## Supplemental Data Cleaning: Using Stemming

### Test out Porter Stemmer

In [3]:
from nltk import PorterStemmer

In [4]:
ps = PorterStemmer()

In [5]:
print(ps.stem('grow'))
print(ps.stem('grows'))
print(ps.stem('growing'))
print(ps.stem('grew'))

grow
grow
grow
grew


In [6]:
print(ps.stem('run'))
print(ps.stem('running'))
print(ps.stem('runner'))

run
run
runner


In [13]:
# words with different meaning gives same root word
print(ps.stem('meaning'))
print(ps.stem('meanness')) 

mean
mean


#### Read in raw text

In [7]:
import pandas as pd
import re
import string
from nltk.corpus import stopwords

pd.set_option('display.max_colwidth', 100)

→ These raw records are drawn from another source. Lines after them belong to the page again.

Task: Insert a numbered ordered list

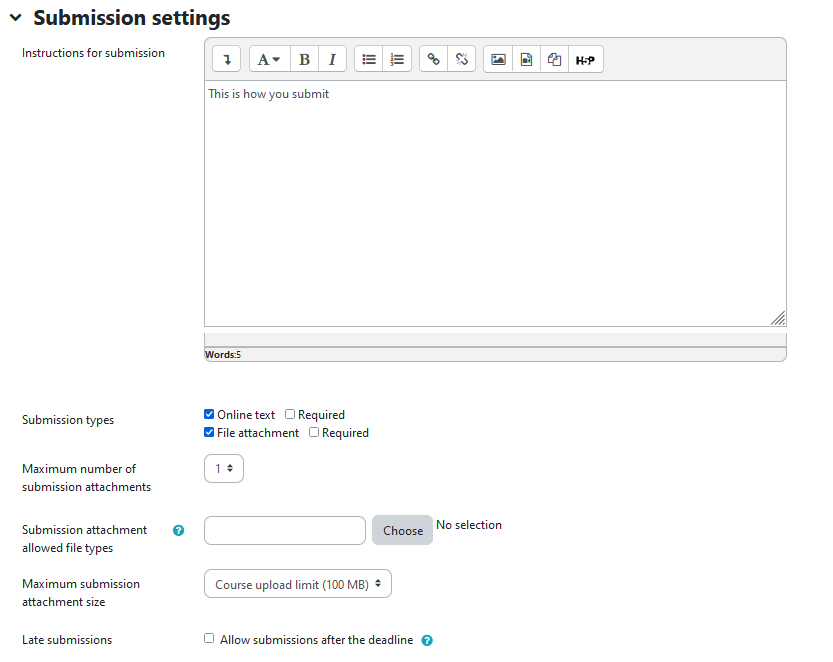Action: point(397,60)
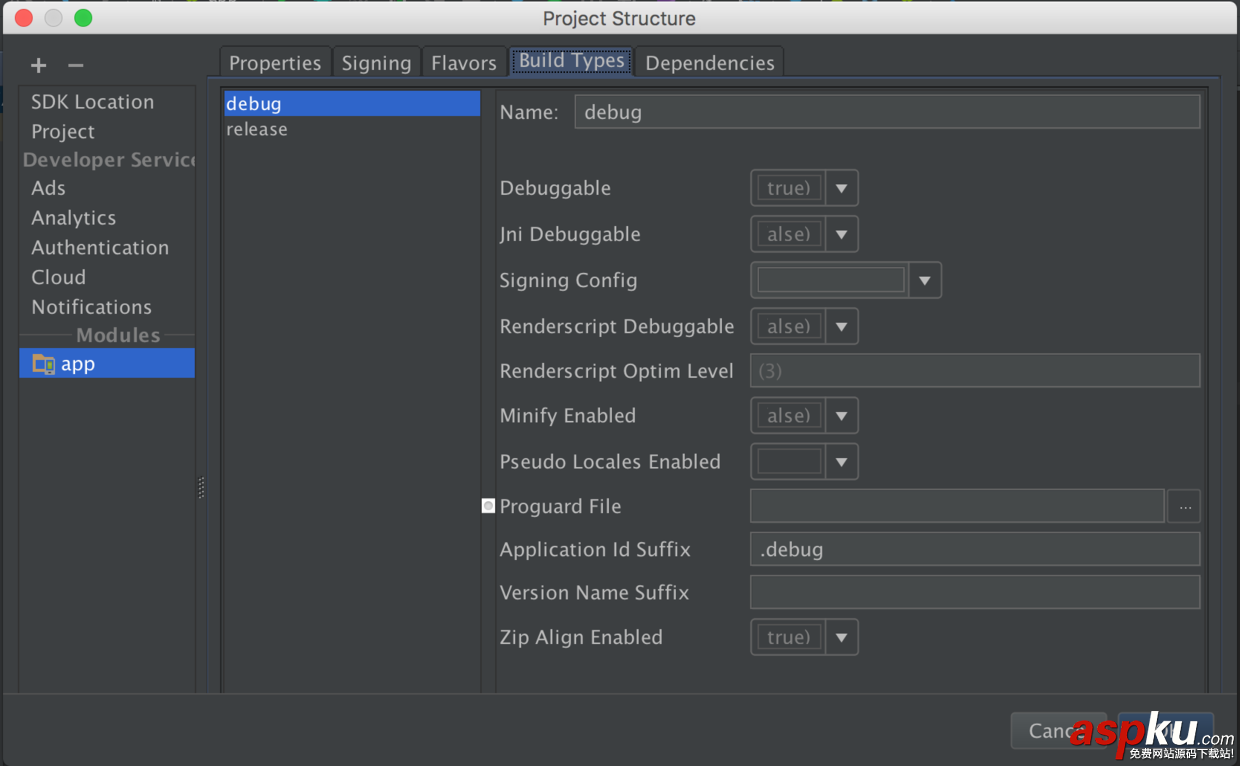This screenshot has width=1240, height=766.
Task: Click the app module folder icon
Action: point(44,363)
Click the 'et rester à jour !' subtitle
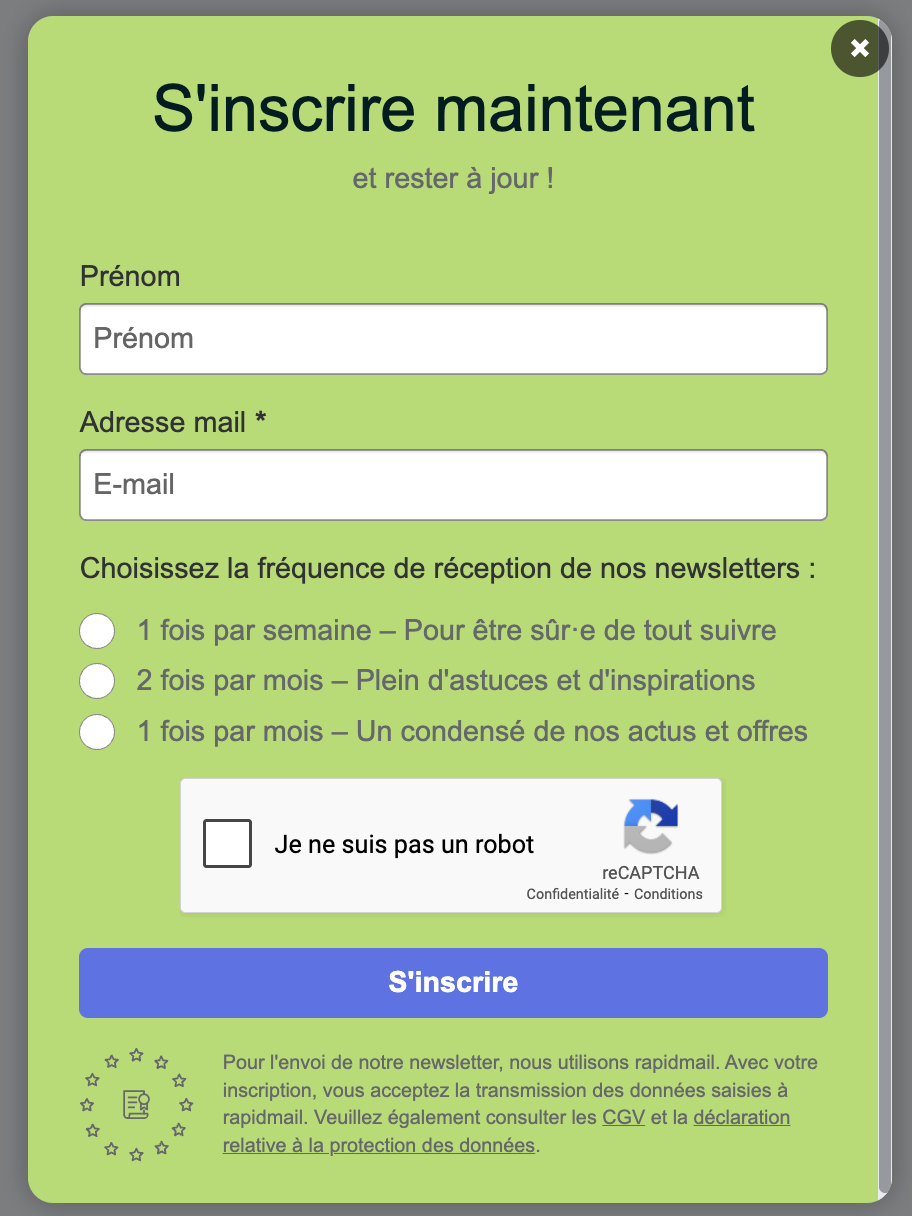 [x=453, y=180]
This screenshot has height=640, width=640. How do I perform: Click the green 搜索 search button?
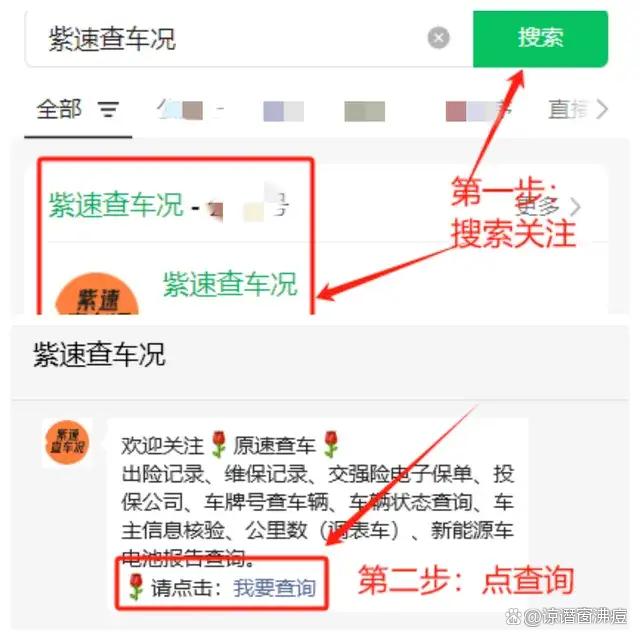tap(540, 39)
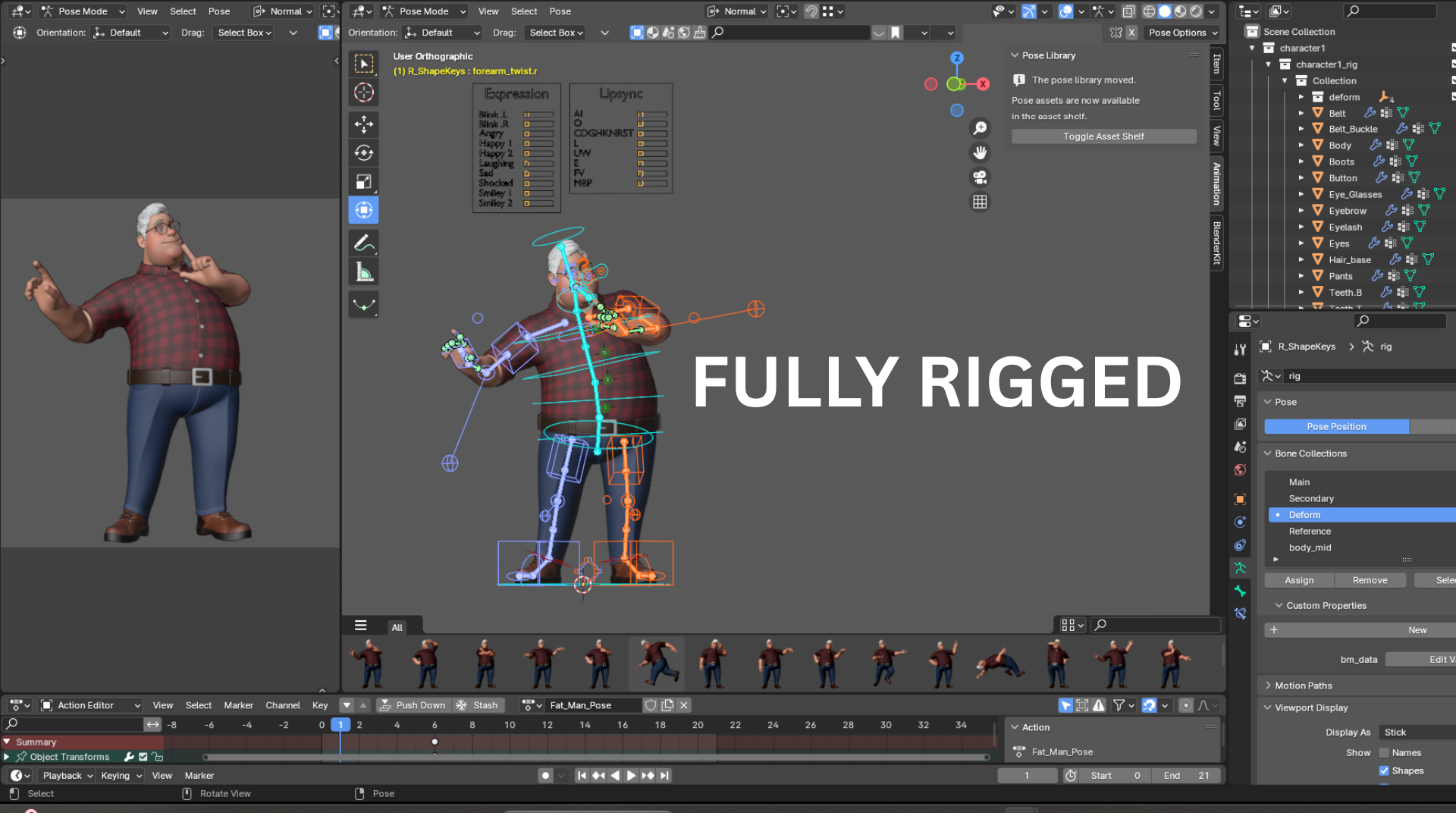The height and width of the screenshot is (819, 1456).
Task: Open the Pose menu in viewport header
Action: tap(560, 11)
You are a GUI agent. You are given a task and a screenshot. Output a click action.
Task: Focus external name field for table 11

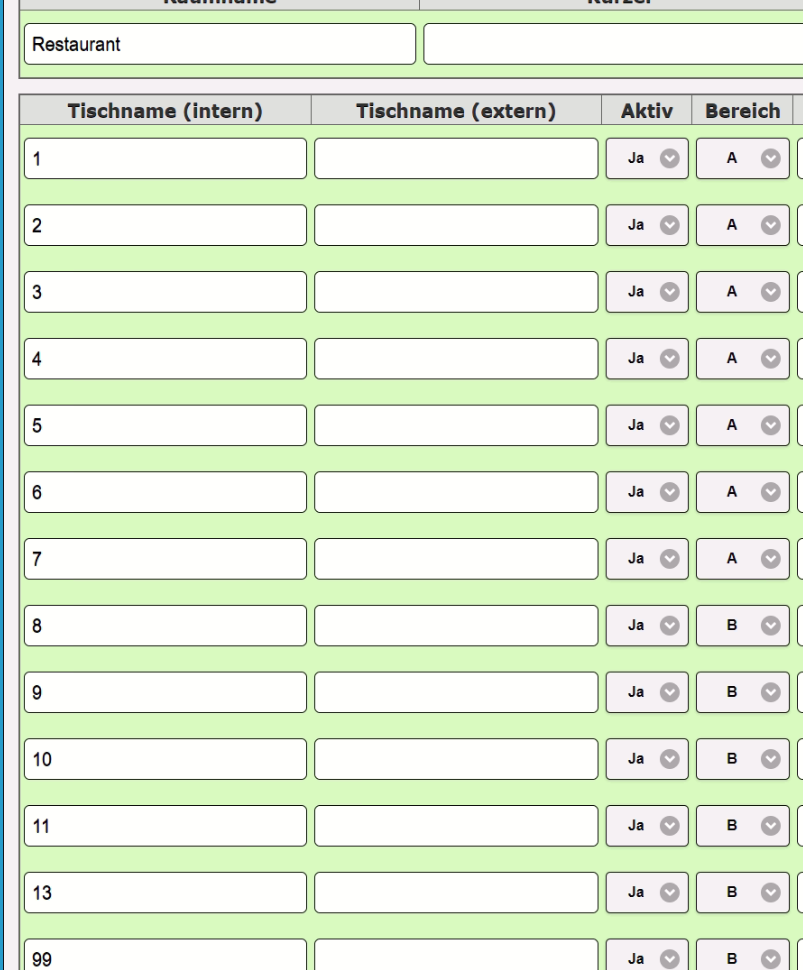[x=456, y=826]
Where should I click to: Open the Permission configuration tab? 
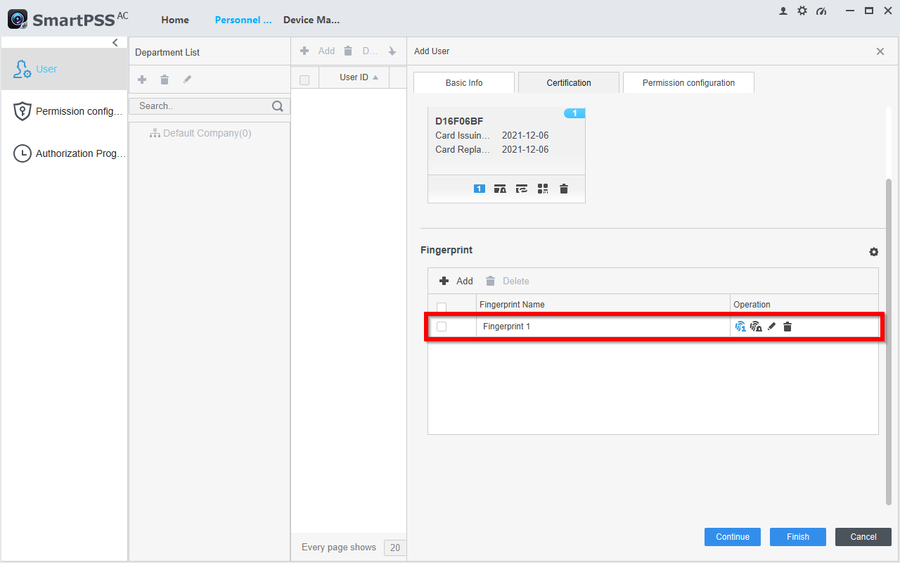[x=688, y=83]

stopword = stopwords.words('english')

data = pd.read_csv('data/SMSSpamCollection.tsv', sep='\t', header=None)
data.columns = ['label', 'body_text']

data.head()

Unnamed: 0,label,body_text
0,ham,I've been searching for the right words to thank you for this breather. I promise i wont take yo...
1,spam,Free entry in 2 a wkly comp to win FA Cup final tkts 21st May 2005. Text FA to 87121 to receive ...
2,ham,"Nah I don't think he goes to usf, he lives around here though"
3,ham,Even my brother is not like to speak with me. They treat me like aids patent.
4,ham,I HAVE A DATE ON SUNDAY WITH WILL!!


#### Clean up text

In [9]:
def clean_text(text):
    text = "".join([char for char in text if char not in string.punctuation])
    tokens = re.split('\W+', text)
    text = [word for word in tokens if word not in stopword]
    return text

data['body_text_nostop'] = data['body_text'].apply(lambda x:clean_text(x.lower()))

In [10]:
data.head()

Unnamed: 0,label,body_text,body_text_nostop
0,ham,I've been searching for the right words to thank you for this breather. I promise i wont take yo...,"[ive, searching, right, words, thank, breather, promise, wont, take, help, granted, fulfil, prom..."
1,spam,Free entry in 2 a wkly comp to win FA Cup final tkts 21st May 2005. Text FA to 87121 to receive ...,"[free, entry, 2, wkly, comp, win, fa, cup, final, tkts, 21st, may, 2005, text, fa, 87121, receiv..."
2,ham,"Nah I don't think he goes to usf, he lives around here though","[nah, dont, think, goes, usf, lives, around, though]"
3,ham,Even my brother is not like to speak with me. They treat me like aids patent.,"[even, brother, like, speak, treat, like, aids, patent]"
4,ham,I HAVE A DATE ON SUNDAY WITH WILL!!,"[date, sunday]"


#### Stem text

In [11]:
def stem_text(tokenized_text):
    text = [ps.stem(word) for word in tokenized_text]
    return text

data['body_text_stemmed'] = data['body_text_nostop'].apply(lambda x: stem_text(x))
data.head()

Unnamed: 0,label,body_text,body_text_nostop,body_text_stemmed
0,ham,I've been searching for the right words to thank you for this breather. I promise i wont take yo...,"[ive, searching, right, words, thank, breather, promise, wont, take, help, granted, fulfil, prom...","[ive, search, right, word, thank, breather, promis, wont, take, help, grant, fulfil, promis, won..."
1,spam,Free entry in 2 a wkly comp to win FA Cup final tkts 21st May 2005. Text FA to 87121 to receive ...,"[free, entry, 2, wkly, comp, win, fa, cup, final, tkts, 21st, may, 2005, text, fa, 87121, receiv...","[free, entri, 2, wkli, comp, win, fa, cup, final, tkt, 21st, may, 2005, text, fa, 87121, receiv,..."
2,ham,"Nah I don't think he goes to usf, he lives around here though","[nah, dont, think, goes, usf, lives, around, though]","[nah, dont, think, goe, usf, live, around, though]"
3,ham,Even my brother is not like to speak with me. They treat me like aids patent.,"[even, brother, like, speak, treat, like, aids, patent]","[even, brother, like, speak, treat, like, aid, patent]"
4,ham,I HAVE A DATE ON SUNDAY WITH WILL!!,"[date, sunday]","[date, sunday]"